### YOUR INSTRUCTIONS
Could you copy each line of the entries that contains "input"?

# # # # # # #

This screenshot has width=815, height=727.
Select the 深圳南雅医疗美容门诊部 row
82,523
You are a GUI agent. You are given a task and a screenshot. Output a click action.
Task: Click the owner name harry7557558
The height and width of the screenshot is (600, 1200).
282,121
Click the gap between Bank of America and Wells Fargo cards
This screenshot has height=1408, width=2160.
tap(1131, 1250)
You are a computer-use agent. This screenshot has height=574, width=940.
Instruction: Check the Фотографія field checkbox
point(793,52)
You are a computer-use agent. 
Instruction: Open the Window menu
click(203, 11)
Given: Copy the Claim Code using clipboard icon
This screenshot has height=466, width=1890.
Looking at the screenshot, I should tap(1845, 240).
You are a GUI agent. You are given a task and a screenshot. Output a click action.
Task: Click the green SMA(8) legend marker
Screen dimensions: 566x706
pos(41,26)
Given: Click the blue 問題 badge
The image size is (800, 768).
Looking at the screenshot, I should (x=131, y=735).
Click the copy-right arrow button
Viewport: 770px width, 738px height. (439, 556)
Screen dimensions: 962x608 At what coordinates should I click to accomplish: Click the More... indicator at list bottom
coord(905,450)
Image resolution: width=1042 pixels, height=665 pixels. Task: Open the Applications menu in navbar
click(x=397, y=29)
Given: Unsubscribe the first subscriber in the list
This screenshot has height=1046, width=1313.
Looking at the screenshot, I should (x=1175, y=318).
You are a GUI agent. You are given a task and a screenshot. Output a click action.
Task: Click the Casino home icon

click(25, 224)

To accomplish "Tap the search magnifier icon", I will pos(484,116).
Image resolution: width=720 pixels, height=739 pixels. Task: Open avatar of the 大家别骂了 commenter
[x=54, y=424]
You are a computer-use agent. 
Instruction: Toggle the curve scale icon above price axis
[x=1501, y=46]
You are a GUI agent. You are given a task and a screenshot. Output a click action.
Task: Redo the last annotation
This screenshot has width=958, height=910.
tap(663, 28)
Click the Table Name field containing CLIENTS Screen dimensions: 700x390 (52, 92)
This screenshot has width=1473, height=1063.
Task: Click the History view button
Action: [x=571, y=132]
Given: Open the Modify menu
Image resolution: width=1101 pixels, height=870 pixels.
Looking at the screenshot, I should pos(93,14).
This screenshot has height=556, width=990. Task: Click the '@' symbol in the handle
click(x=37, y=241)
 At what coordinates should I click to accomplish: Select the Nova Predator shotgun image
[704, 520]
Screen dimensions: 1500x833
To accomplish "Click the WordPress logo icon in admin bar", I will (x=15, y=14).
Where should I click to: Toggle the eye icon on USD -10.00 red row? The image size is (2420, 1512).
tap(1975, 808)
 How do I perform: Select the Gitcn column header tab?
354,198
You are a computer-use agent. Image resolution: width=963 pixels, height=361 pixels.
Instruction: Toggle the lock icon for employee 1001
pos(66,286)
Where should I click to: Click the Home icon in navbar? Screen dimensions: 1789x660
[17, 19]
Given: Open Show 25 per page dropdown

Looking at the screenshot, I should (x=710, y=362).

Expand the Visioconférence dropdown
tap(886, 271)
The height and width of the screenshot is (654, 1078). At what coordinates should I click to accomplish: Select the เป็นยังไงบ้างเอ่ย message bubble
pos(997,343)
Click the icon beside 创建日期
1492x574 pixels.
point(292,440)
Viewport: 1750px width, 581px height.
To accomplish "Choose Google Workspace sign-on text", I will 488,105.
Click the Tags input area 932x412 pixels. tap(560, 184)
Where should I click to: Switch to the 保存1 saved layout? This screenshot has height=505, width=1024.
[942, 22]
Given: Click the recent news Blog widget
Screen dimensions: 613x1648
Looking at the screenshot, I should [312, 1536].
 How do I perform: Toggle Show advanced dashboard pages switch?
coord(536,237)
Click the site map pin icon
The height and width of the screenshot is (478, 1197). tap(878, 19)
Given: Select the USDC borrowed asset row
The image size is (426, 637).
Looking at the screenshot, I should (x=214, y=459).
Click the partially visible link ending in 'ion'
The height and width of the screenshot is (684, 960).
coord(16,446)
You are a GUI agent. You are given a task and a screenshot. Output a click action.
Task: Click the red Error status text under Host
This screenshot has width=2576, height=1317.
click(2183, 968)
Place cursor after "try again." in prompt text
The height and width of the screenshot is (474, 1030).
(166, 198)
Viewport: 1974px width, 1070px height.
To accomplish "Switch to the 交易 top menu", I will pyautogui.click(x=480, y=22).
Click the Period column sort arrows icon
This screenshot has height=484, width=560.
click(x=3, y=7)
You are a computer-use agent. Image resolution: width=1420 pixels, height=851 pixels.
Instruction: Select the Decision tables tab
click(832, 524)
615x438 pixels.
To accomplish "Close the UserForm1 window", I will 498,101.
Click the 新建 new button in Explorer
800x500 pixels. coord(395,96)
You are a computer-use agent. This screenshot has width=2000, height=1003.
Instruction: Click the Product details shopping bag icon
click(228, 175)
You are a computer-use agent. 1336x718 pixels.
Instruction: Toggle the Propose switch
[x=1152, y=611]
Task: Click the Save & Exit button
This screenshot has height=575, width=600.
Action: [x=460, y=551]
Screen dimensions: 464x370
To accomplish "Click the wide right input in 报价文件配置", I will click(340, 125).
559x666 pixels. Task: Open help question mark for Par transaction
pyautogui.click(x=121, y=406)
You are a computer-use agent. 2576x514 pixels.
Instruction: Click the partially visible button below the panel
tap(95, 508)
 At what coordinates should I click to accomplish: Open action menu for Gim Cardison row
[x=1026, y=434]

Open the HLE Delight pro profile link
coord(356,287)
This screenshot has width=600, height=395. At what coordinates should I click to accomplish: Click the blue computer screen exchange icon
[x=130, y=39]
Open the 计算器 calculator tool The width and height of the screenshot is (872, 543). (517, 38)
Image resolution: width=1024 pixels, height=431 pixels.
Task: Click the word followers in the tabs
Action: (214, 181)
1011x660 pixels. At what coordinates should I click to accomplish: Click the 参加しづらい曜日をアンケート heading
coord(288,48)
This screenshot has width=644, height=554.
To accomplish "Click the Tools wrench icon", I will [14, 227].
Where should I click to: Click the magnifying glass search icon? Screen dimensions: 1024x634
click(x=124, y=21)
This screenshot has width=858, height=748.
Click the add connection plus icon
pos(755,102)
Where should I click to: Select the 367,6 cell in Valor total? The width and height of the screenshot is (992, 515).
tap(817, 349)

# # # # # # #

### REPLY
Click the Tags input area 932x412 pixels. tap(560, 184)
To accomplish "Click the wide right input in 报价文件配置", I will click(340, 125).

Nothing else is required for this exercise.